◆ PROBLEM DETAILS
At the line containing "Instruction: Toggle 市政工程", start repeating the entries exactly, and continue through the last line.

[Stored records]
++++
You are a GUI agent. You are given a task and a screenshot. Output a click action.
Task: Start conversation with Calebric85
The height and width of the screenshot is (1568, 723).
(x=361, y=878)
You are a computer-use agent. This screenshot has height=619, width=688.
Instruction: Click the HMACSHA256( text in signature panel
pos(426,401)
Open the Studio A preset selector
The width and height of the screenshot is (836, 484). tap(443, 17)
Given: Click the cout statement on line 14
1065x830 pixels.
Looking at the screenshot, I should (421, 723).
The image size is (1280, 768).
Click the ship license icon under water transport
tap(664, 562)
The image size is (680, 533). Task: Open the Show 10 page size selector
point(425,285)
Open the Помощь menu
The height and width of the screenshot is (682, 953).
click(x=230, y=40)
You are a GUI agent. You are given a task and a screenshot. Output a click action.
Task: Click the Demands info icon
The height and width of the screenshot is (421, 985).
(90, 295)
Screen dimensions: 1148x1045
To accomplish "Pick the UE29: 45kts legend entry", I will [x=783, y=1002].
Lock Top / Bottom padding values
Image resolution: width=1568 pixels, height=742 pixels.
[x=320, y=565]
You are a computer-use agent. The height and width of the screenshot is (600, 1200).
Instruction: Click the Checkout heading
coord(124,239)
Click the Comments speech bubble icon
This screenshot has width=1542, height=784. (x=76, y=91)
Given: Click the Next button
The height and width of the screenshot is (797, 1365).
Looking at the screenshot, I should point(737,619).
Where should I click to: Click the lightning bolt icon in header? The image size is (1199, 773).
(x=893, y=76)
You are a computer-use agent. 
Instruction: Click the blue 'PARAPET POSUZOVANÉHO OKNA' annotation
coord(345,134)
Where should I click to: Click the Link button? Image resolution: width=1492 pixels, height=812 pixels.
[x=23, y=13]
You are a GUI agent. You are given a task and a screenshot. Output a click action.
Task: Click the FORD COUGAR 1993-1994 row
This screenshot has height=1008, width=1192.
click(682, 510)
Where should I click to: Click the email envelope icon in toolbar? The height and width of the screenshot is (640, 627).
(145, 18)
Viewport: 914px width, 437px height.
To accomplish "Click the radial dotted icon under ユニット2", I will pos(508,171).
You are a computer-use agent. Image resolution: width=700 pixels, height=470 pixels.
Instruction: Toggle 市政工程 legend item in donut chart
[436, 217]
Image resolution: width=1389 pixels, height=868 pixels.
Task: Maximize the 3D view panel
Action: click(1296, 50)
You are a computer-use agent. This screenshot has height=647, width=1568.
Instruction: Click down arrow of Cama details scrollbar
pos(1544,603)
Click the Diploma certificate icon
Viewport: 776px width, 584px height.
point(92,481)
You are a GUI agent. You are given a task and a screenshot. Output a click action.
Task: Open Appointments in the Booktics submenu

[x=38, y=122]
++++
◆ ANSWER
Instruction: Toggle 市政工程 legend item in donut chart
[436, 217]
Image resolution: width=1389 pixels, height=868 pixels.
Task: Maximize the 3D view panel
Action: click(1296, 50)
You are a computer-use agent. This screenshot has height=647, width=1568.
Instruction: Click down arrow of Cama details scrollbar
pos(1544,603)
Click the Diploma certificate icon
Viewport: 776px width, 584px height.
point(92,481)
You are a GUI agent. You are given a task and a screenshot. Output a click action.
Task: Open Appointments in the Booktics submenu

[x=38, y=122]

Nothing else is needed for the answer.